En aquel entonces, yo tenía nueve años, y fui con mis padres de vacaciones de verano a Baviera. Este era nuestro primer viaje juntos, después de que terminara la Segunda Guerra Mundial. Nos quedamos en un camping. A todos nos encantaba estar al aire libre y disfrutar de las espectaculares vistas de los Alpes. Una noche, justo cuando estábamos por irnos a dormir en nuestra tienda de campaña, notamos que se aproximaba una tormenta eléctrica.

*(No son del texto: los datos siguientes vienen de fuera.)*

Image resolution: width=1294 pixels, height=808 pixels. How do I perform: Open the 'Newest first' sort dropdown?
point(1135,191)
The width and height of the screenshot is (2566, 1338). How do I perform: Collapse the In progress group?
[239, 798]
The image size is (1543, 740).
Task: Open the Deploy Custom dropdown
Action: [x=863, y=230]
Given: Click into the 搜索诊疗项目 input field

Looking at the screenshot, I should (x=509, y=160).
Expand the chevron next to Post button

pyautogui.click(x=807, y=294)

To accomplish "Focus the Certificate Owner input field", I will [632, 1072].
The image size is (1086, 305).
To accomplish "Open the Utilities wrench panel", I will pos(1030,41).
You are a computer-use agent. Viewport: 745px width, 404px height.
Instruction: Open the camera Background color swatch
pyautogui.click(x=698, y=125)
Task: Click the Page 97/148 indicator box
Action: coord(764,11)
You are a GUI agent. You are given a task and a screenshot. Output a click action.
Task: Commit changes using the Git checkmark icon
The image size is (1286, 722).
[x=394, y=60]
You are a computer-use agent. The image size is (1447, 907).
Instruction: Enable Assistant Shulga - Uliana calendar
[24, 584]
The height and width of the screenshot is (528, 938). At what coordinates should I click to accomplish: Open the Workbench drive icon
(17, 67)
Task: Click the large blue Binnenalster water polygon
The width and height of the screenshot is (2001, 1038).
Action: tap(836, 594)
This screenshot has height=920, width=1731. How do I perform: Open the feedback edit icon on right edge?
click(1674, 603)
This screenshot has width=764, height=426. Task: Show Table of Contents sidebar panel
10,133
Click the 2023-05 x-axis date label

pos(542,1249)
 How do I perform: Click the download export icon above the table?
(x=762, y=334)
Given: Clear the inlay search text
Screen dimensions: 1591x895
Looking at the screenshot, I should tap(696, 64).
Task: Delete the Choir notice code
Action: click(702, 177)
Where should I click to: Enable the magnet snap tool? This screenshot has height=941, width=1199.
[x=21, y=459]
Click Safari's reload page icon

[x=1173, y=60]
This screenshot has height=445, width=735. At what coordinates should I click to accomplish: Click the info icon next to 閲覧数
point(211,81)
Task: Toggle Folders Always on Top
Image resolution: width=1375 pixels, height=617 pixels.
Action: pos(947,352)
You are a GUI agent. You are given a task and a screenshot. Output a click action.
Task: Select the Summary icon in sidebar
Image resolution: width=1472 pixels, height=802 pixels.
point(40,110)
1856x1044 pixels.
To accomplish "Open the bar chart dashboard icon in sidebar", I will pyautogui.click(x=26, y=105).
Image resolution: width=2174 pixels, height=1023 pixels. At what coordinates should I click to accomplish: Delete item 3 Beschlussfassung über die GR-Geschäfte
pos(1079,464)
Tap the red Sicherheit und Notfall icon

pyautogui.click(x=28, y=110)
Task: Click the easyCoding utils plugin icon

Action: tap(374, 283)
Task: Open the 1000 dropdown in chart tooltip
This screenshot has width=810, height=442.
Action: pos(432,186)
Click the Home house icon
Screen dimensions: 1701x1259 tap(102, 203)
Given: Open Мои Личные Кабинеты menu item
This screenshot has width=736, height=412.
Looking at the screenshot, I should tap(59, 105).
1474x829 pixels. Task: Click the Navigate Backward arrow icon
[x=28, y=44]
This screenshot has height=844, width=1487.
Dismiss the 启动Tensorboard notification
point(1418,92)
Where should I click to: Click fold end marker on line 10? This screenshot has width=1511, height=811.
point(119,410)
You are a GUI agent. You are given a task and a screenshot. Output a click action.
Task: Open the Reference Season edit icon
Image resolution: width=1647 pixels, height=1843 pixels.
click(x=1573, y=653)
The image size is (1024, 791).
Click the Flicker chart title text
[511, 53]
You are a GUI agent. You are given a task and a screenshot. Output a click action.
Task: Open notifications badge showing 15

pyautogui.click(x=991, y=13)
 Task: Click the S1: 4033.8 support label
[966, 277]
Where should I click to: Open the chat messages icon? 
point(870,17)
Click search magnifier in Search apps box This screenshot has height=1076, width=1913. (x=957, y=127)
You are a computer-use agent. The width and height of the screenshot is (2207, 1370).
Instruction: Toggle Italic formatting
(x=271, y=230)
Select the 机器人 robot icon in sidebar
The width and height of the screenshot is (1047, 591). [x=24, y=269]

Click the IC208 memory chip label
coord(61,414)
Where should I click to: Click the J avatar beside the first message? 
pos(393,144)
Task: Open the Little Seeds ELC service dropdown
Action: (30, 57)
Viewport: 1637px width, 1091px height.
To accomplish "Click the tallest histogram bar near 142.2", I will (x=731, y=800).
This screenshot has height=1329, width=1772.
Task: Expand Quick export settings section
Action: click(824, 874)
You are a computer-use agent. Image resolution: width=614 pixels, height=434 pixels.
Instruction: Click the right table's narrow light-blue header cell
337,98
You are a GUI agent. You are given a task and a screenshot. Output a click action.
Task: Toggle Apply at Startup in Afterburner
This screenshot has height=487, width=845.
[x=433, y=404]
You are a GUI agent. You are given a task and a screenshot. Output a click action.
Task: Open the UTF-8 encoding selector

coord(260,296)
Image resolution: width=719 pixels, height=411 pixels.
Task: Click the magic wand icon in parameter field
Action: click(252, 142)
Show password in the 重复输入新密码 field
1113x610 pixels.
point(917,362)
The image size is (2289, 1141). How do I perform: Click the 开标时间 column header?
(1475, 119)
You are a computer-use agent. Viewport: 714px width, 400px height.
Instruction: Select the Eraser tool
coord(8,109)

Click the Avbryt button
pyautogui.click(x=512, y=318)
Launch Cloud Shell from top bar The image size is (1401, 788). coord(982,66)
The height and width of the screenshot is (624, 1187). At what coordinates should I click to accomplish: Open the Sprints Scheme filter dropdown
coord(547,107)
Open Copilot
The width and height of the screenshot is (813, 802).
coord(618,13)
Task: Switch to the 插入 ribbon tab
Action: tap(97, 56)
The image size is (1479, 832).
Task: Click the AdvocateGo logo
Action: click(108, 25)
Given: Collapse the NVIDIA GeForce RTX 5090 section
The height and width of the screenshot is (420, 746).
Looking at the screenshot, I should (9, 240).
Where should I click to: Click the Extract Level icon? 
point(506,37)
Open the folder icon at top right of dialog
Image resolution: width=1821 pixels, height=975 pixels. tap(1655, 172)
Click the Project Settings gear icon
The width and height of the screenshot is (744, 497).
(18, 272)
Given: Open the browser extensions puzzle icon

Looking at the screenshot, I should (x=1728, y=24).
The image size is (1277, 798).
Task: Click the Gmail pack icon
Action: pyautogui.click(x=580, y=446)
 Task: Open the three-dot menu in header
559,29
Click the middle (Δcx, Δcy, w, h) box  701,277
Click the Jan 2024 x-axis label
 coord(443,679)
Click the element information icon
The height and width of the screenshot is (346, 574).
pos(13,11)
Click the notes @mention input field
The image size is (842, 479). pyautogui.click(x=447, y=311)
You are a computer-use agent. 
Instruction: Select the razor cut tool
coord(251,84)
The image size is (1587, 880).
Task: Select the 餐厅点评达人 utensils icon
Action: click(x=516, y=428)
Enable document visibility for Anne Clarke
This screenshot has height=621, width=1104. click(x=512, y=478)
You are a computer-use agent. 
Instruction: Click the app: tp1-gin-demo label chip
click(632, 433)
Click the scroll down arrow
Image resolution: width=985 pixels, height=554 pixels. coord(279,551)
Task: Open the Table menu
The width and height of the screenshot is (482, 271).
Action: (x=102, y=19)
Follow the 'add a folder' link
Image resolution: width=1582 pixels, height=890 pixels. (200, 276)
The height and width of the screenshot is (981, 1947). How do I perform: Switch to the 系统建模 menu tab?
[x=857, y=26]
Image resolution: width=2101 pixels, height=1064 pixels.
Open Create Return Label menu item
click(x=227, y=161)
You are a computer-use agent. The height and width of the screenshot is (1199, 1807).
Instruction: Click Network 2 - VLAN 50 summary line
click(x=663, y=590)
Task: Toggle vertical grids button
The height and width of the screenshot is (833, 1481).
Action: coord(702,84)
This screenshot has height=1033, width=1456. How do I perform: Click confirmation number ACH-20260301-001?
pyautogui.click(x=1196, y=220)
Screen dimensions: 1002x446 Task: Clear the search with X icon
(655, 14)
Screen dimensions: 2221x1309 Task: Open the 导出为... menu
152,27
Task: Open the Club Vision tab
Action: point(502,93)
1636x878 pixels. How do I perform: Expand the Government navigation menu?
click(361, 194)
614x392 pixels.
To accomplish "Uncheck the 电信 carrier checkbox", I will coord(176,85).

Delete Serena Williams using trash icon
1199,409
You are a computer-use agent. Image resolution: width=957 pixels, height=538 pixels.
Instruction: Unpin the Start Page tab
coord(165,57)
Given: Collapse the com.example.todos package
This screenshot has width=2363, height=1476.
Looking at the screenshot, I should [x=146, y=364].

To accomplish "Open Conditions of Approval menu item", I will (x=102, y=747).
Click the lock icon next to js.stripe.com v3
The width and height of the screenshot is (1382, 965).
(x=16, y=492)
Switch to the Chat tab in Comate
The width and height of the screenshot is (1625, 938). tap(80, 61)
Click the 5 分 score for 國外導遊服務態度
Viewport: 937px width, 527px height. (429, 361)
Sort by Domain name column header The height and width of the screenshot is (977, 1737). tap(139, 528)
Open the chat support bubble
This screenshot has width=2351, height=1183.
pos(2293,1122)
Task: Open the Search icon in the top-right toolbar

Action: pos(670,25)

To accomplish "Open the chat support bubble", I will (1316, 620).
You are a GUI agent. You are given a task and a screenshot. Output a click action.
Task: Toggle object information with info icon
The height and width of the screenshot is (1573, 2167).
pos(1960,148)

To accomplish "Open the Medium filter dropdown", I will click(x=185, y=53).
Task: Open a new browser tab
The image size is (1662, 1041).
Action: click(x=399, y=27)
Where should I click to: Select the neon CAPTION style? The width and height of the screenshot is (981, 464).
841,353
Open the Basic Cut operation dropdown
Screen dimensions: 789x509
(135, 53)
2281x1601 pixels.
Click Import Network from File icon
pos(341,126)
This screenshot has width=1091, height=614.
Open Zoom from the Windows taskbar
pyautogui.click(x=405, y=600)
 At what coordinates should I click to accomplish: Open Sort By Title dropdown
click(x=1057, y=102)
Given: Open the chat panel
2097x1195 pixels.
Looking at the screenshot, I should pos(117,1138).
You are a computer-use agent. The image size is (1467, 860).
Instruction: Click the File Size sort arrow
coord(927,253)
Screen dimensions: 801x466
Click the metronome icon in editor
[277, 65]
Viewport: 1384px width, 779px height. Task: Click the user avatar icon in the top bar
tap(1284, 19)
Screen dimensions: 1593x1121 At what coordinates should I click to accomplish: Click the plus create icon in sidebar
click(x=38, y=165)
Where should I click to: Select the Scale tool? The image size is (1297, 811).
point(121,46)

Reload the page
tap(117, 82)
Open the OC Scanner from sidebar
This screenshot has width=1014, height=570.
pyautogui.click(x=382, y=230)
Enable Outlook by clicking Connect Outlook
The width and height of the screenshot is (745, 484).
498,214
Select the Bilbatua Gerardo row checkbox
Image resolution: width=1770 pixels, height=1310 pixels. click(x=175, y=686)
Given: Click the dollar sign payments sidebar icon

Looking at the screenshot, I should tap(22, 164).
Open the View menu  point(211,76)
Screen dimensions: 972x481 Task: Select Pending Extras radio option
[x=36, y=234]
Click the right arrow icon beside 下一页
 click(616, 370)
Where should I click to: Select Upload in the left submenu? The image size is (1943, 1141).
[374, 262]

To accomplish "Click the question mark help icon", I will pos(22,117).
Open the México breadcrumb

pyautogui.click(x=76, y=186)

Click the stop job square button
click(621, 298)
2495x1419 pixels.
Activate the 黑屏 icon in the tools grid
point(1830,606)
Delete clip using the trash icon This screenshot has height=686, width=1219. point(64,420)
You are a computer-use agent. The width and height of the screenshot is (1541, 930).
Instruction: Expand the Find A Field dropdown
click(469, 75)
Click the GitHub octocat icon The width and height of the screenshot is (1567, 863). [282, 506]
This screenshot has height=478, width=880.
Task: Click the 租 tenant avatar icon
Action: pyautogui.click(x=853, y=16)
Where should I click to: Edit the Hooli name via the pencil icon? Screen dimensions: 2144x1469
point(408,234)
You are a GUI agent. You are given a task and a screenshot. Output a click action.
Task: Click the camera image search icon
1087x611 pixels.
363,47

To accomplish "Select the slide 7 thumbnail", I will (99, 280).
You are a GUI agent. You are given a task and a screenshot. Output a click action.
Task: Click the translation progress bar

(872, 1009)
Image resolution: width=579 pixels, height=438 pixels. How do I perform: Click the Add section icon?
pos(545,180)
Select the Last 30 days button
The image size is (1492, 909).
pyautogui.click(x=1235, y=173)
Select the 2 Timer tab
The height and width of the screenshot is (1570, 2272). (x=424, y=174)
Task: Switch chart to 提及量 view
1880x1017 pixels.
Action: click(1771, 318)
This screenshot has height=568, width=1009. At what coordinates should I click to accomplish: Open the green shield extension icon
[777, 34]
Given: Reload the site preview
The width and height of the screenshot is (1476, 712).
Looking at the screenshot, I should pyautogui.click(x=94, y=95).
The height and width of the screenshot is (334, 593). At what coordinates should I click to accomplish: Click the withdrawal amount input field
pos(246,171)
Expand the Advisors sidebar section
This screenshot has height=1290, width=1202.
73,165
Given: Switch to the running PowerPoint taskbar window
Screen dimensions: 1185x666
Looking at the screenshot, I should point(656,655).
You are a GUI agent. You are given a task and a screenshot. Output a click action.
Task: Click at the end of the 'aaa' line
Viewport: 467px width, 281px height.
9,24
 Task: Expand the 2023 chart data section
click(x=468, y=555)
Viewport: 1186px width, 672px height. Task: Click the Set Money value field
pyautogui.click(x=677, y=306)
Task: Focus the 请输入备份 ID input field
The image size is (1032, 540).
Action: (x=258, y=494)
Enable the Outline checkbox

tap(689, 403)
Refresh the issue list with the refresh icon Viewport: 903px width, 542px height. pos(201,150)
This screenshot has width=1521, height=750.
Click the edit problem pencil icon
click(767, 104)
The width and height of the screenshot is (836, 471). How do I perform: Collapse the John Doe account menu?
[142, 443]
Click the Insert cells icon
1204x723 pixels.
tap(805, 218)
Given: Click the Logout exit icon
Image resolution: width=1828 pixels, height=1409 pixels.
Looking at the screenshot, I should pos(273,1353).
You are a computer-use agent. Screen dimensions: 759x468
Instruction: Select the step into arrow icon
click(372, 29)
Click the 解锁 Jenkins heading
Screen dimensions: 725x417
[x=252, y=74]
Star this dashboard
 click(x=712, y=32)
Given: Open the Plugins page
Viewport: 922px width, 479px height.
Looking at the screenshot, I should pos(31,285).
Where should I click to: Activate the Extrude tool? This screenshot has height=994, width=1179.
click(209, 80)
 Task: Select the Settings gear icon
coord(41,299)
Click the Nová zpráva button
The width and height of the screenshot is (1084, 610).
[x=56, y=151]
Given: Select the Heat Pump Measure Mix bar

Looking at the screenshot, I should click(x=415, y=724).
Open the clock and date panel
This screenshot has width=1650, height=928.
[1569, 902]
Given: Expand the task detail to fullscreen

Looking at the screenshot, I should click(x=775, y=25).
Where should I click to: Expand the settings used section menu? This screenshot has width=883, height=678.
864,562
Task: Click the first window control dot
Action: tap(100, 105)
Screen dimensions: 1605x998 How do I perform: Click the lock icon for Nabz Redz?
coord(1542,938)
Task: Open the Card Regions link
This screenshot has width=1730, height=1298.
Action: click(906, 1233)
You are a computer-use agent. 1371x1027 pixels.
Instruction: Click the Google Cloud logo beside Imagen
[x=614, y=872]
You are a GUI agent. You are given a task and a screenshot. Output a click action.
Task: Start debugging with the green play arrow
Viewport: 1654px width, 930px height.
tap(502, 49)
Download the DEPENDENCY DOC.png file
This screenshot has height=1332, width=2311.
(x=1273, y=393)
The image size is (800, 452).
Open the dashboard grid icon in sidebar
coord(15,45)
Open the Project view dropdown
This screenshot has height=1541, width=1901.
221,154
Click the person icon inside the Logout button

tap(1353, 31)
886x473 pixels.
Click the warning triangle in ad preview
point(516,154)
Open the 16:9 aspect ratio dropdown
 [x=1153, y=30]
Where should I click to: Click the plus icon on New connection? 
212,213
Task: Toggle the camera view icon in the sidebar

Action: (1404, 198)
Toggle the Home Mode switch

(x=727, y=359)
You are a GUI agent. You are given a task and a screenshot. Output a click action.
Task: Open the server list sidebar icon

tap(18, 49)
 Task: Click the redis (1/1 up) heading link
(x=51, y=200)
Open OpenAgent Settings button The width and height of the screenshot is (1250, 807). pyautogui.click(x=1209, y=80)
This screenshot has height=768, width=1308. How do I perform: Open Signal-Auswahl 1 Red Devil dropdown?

Durante cerca de una hora la tormenta se fue acercando cada vez más. De pronto el cielo se iluminó, y un rayo cayó con un ruido ensordecedor muy cerca de donde nos encontrábamos. Estaba tan claro como si fuera de día. Daba temor, y todos nos preguntábamos qué había ocurrido. Yo, en particular, tenía mucho miedo. En aquella época, no conocía la Ciencia Cristiana, y mis padres tampoco. Pero empecé a orar, con todo el fervor de un niño de 9 años. Oré a Dios pidiéndole que nos protegiera a mí y a mis padres, mientras trataba de apartar mi pensamiento del temible despliegue de las fuerzas de la naturaleza. Intuitivamente sabía que todos estábamos bajo el cuidado de Dios, y que podíamos confiar en Su omnipotencia protectora. Y justo cuando los relámpagos iluminaban el cielo, ¡mi pensamiento también comenzó a llenarse de luz! Mi temor disminuyó, y me sentí seguro. Dejé de preocuparme y en lugar de eso confié en Dios. Todos estábamos muy despiertos, pero ya no sentíamos miedo; más bien, nos sentíamos maravillados ante ese espectáculo de la naturaleza. Y nos sentimos seguros y en paz. En las palabras del Salmista: “El que habita al abrigo del Altísimo morará bajo la sombra del Omnipotente. Diré yo al Señor: Esperanza mía, y castillo mío; mi Dios, en quien confiaré” (Salmos 91:1, 2).